In 1938, Lloyd again won Best in Show at Crufts, this time with his dog Exquisite Model of Ware, and then repeated the victory again in 1939. By the time Crufts was due to take place in 1940, the competition had been suspended due to World War II. The War Office appointed Lloyd as a technical advisor and the head trainer at a school for war dogs during the war, including training detection dog and handlers. For his service to the war effort, he was made a Member of the Order of the British Empire.

In 1948, he was one of the founder members of the Home Counties Cocker Club, donating a trophy for best novice of any colour. In the same year Crufts took place for the first time since the war, and again Lloyd won Best in Show, this time with Tracey Witch of Ware. The competition was suspended in 1949 during the handover of the competition from the Cruft family to The Kennel Club, it resumed in 1950, and Lloyd was victorious for his sixth and final time once again with Tracey Witch of Ware. Due to the two periods of suspended competition, Lloyd had won every Best in Show at Crufts between 1938 and 1950. The English Cocker Spaniel remains the most successful breed at Crufts, mainly due to Lloyd's victories – it has only won once more, in 1996 by Sh Ch. Canigou Cambrai.

==Later life==
In 1959, he donated a trophy to the Cocker Spaniel Club of Ireland. Called the "of Ware Cup", it was awarded between 1959 and 1967 for the Best Limit Dog in the Club's annual show. From 1968 onwards it was awarded for the Best Limit Dog or Bitch, and since 2009 it has been given to the Best Puppy in Show.

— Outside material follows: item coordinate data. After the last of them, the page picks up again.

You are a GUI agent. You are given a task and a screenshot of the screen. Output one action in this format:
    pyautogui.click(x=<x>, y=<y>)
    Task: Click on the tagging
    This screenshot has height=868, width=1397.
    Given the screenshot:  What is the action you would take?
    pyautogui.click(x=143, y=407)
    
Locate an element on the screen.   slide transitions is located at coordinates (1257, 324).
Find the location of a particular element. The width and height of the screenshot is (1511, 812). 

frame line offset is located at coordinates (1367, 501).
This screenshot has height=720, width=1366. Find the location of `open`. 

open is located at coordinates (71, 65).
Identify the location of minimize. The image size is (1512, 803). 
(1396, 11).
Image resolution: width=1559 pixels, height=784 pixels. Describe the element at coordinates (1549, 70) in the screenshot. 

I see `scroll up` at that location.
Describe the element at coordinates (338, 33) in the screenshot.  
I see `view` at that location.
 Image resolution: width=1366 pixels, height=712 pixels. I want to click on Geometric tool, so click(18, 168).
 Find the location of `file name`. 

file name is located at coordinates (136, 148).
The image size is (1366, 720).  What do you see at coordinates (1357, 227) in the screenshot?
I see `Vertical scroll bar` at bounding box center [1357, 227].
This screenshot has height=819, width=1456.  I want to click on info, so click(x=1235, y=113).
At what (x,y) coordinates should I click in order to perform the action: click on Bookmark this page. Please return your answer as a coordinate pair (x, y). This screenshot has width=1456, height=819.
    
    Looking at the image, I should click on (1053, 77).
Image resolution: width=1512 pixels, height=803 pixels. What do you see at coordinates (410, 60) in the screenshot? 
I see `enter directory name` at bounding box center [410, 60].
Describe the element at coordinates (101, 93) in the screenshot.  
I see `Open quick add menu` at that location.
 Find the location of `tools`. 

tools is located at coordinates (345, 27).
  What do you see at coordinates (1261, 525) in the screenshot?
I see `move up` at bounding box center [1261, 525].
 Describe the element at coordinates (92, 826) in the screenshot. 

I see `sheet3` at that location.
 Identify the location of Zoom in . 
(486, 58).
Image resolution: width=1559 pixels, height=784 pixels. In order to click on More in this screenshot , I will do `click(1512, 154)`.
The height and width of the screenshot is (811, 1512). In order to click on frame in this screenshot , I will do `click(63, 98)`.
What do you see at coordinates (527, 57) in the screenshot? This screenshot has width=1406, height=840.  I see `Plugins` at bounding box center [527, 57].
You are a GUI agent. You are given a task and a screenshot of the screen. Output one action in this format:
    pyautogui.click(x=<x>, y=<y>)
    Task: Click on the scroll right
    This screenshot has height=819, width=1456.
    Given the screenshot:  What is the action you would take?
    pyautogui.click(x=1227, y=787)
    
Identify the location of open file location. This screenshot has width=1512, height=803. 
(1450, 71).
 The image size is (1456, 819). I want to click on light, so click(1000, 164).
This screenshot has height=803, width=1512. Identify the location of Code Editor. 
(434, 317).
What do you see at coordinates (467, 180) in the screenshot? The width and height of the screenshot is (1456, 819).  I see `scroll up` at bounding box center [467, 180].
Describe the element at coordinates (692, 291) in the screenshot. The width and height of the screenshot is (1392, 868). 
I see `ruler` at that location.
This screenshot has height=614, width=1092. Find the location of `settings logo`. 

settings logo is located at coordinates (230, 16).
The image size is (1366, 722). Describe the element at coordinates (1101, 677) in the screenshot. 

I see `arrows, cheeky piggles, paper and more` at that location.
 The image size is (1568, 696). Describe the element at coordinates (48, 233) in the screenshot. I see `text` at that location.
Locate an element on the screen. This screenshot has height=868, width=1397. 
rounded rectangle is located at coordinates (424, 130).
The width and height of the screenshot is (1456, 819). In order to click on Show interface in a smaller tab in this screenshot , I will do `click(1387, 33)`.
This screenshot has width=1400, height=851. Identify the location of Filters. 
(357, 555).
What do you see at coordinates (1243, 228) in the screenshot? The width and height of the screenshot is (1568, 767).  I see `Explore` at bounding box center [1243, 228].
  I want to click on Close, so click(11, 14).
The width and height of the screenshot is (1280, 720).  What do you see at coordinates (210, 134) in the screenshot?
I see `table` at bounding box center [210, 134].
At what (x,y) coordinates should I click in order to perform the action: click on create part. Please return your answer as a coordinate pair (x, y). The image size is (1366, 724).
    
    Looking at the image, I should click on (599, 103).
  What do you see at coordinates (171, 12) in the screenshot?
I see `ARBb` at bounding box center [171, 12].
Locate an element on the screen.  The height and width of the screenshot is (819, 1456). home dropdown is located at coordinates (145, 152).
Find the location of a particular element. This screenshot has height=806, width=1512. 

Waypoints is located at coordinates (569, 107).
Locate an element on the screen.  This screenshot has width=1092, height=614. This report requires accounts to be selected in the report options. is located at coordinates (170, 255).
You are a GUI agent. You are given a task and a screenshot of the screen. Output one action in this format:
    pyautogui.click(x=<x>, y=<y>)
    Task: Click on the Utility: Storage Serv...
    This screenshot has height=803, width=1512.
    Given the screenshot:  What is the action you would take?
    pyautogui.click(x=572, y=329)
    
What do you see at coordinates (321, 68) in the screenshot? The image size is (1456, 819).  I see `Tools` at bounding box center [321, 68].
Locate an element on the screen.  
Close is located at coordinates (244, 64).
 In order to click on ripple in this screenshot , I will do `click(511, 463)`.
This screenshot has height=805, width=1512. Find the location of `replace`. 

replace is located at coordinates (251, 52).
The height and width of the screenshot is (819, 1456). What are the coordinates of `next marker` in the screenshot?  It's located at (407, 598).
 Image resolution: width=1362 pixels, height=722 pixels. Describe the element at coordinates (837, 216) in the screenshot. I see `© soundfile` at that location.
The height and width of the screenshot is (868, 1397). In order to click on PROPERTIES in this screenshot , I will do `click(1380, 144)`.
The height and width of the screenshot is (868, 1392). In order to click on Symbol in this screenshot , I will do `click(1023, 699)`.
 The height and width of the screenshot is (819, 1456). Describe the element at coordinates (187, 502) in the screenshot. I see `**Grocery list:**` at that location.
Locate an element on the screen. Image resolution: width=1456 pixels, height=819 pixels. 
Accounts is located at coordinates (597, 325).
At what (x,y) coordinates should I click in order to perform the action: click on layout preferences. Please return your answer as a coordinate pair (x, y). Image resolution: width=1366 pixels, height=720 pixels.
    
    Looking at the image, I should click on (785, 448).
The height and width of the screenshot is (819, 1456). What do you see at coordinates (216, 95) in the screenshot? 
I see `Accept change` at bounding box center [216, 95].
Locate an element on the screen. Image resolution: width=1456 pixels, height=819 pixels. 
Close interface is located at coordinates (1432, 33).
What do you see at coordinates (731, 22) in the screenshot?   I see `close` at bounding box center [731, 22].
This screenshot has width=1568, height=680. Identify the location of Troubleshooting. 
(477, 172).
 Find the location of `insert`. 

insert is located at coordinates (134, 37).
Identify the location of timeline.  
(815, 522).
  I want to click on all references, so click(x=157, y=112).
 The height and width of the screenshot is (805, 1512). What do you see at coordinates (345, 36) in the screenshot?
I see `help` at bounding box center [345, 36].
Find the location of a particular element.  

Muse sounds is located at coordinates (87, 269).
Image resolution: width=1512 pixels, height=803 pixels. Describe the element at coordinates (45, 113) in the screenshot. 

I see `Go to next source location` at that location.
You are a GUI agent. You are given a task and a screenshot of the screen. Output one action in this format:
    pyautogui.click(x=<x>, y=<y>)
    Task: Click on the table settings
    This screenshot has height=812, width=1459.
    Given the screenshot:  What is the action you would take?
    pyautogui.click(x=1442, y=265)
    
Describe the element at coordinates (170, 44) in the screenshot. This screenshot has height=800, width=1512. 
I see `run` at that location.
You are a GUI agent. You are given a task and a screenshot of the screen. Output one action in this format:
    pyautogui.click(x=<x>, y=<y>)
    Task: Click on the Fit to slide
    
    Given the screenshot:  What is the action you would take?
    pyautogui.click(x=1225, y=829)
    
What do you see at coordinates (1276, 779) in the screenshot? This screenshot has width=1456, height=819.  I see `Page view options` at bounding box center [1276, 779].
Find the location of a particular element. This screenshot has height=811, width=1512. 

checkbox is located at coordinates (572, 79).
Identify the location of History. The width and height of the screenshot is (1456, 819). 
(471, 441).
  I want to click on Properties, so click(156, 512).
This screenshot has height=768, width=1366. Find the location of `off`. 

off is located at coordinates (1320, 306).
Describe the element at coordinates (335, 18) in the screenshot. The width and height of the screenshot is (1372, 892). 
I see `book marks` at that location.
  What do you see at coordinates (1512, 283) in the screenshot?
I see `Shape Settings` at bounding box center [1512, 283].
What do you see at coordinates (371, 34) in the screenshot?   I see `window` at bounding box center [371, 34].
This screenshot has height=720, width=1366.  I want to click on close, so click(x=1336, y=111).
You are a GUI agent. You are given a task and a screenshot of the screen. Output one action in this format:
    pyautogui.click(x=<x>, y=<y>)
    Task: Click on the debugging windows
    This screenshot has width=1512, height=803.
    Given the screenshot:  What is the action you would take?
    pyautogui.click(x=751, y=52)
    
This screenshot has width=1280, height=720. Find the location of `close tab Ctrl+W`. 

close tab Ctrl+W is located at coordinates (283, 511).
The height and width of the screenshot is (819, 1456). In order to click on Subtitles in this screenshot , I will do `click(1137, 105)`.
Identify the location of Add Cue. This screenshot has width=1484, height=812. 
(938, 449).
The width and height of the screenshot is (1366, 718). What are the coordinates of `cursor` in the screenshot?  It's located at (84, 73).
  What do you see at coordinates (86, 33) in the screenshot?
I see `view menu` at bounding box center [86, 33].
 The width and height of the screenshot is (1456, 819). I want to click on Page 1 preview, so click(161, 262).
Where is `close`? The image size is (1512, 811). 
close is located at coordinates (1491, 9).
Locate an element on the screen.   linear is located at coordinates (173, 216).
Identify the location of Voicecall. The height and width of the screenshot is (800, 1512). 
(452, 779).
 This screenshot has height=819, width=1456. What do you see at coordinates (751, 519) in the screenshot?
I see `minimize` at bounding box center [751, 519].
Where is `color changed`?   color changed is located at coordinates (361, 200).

In retirement he moved to "Ware Cottage", in Maple Cross, Hertfordshire near Rickmansworth. He died on 26 January 1963.

==Personal life==
His daughter, Jennifer Lloyd Carey, like her father and grandfather became a breeder of English Cocker Spaniels. At the age of 11 in 1948 she attended Crufts for the first time at the show where H.S. Lloyd's Tracey Witch of Ware won Best in Show. As of 2011, she became the longest-running Crufts competitor, having shown dogs at the competition for the first time in 1950.